AS A LEAD SECURITY TRIAGE ANALYST AT SNOWFLAKE, YOU WILL:

• Be part of a global team and learn from the industry’s best-in-class experts.
• Serve as the front-line of our Incident Response Team.
• Triage security alerts and take remediation or escalation actions.
• Develop and maintain response playbooks and work instructions.
• Develop and lead meaningful automation initiatives.
• Hone your technical and analytical skills while gaining invaluable experience.
• Coaching and supervising other Triage Analysts.

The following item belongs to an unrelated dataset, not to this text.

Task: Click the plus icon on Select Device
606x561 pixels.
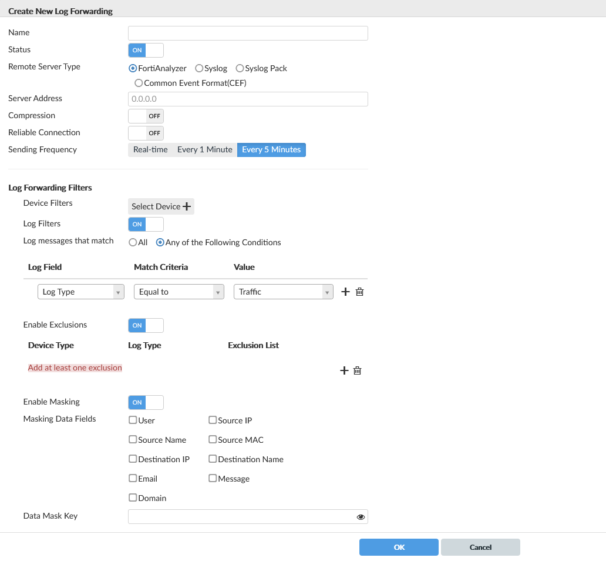Action: (x=187, y=206)
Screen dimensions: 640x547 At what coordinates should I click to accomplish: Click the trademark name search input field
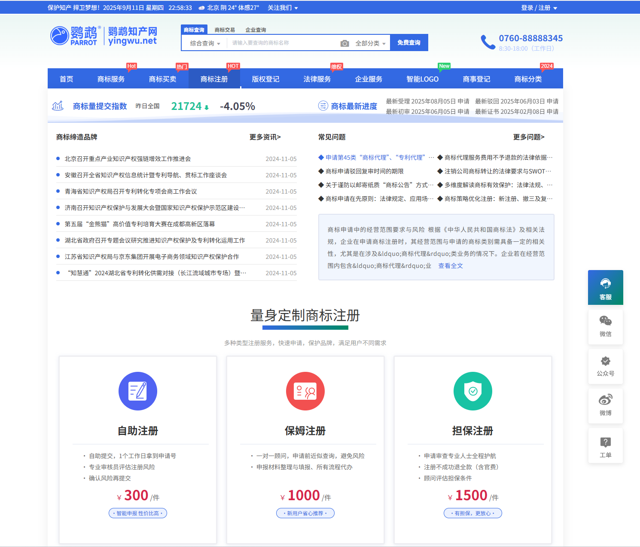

OUR IDEAL LEAD SECURITY TRIAGE ANALYST  WILL HAVE:

• A previous role on a Global SOC or Incident Response Team.
• Excellent communication and writing skills, along with the ability to create comprehensive and well-organized documentation.
• Knowledge of Industry Standard Security Frameworks/Processes
• MITRE ATT&CK®
• NIST/SANS Incident Response Plan
• Cyber Kill Chain®
• Experience working with a low-code / no-code automation or SOAR platform.
• Experience using investigative tools such as EDR, DLP, SIEM and querying across large datasets.
• Be proficient in analyzing email metadata and identifying spoofing and phishing attempts.
• Knowledge of Cloud Computing & Infrastructure. Examples include:
• Speaking intelligently about: Virtual Machines, Web Servers, Load Balancers, Reverse Proxies, Firewalls, etc.
• Can explain the benefits of serverless computing (e.g., AWS Lambda).
• Investigative experience with one or more of the top three cloud providers (AWS, Azure, GCP).
• Knowledge of networking and web protocols (TCP/IP,  Subnetting, VLAN, NAT, DNS, HTTP, TLS, REST), and the ability to analyze traffic to find anomalies.
• Technical knowledge of operating systems (Windows, Linux, Mac). Be able to analyze system logs and other data sources to identify potential security incidents.
• Be familiar with various triage tools and techniques to facilitate efficient analysis of the binary file.

BONUS POINTS FOR EXPERIENCE WITH THE FOLLOWING:

• Prior experience using Snowflake.
• Knowledge of SQL.
• Python programming.
• Regular expressions.
• Basic understanding of Infrastructure as Code (IaC). 
• Basic knowledge of CICD processes.
• Cloud & security certifications (Examples: AWS Certified Solutions Architect, Security+, GCIH)
• Containerization.

Snowflake is growing fast, and we’re scaling our team to help enable and accelerate our growth. We are looking for people who share our values, challenge ordinary thinking, and push the pace of innovation while building a future for themselves and Snowflake. 

How do you want to make your impact?